_Exercise instructions_.
What is needed is an exact copy of every entry below, with the pictures left out.
[Information shown]
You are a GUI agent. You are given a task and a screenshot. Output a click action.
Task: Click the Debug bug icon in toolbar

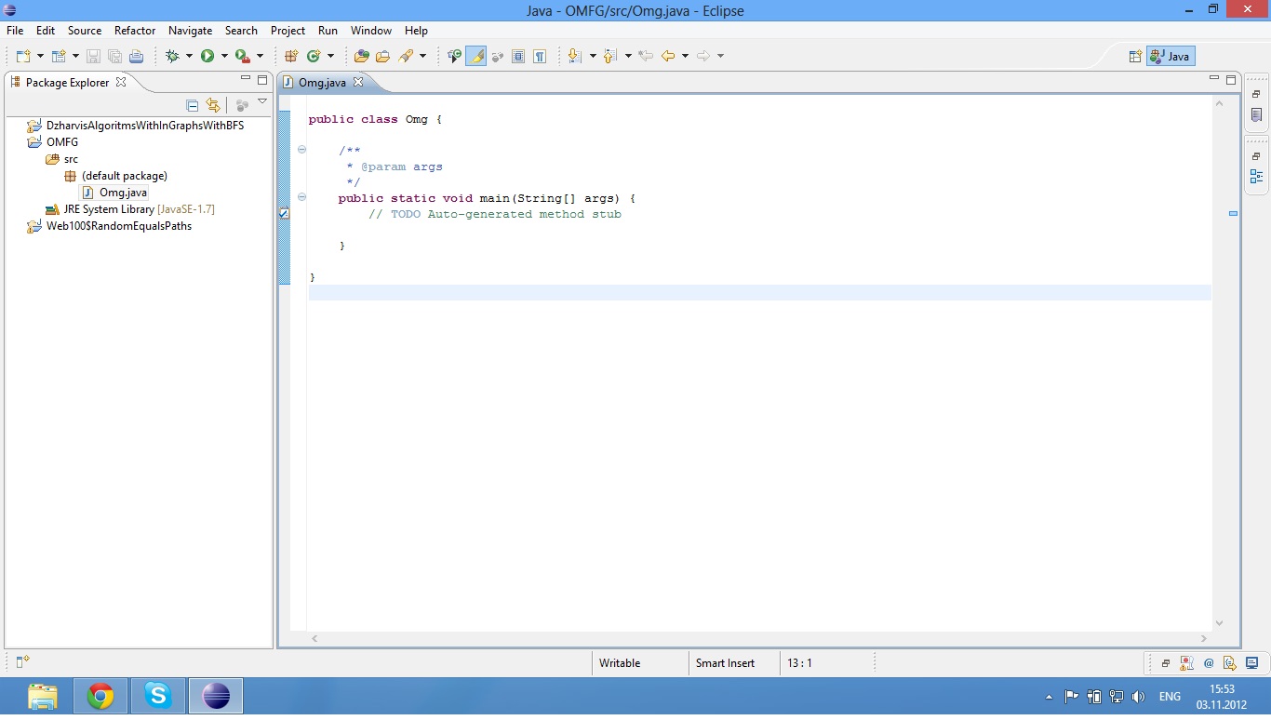coord(172,56)
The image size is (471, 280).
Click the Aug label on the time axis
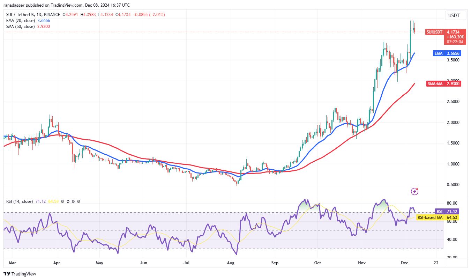(x=230, y=262)
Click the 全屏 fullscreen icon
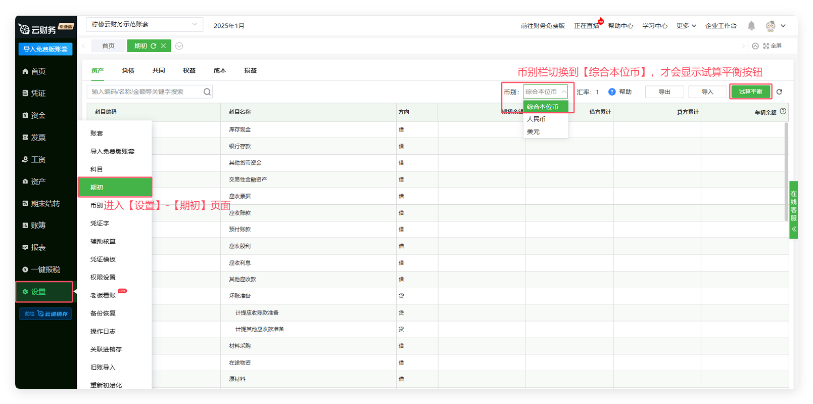The width and height of the screenshot is (813, 404). (766, 46)
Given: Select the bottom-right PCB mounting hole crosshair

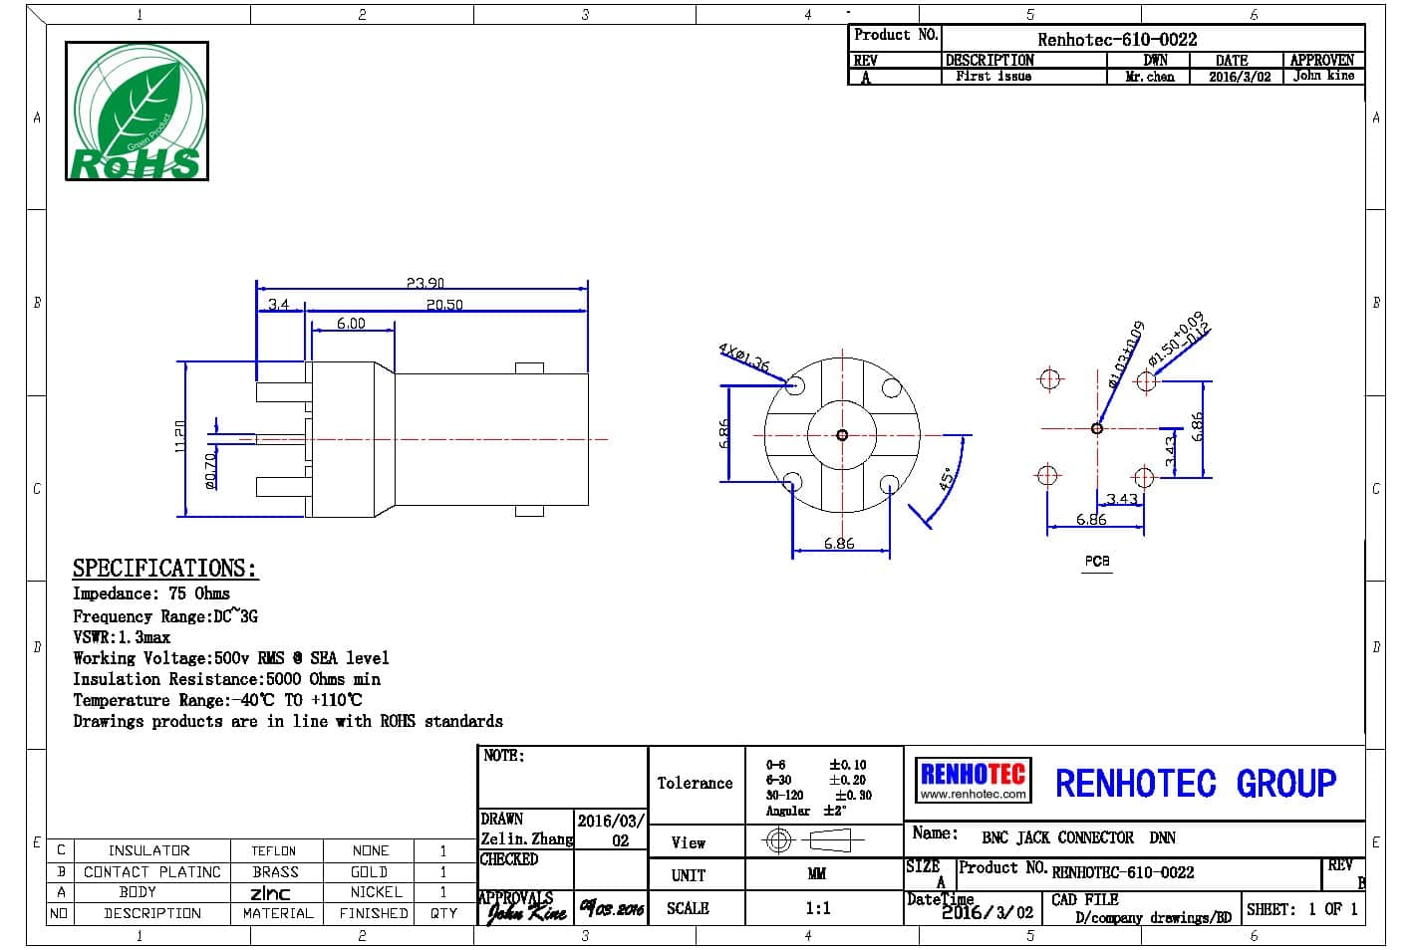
[/Information shown]
_Answer below_.
You are a GUI agent. You are given a task and a screenshot. Output a click action.
Task: Click the Debug bug icon in toolbar

coord(172,56)
The image size is (471, 280).
Click the Aug label on the time axis
(x=230, y=262)
Click the 全屏 fullscreen icon
The width and height of the screenshot is (813, 404). (766, 46)
Given: Select the bottom-right PCB mounting hole crosshair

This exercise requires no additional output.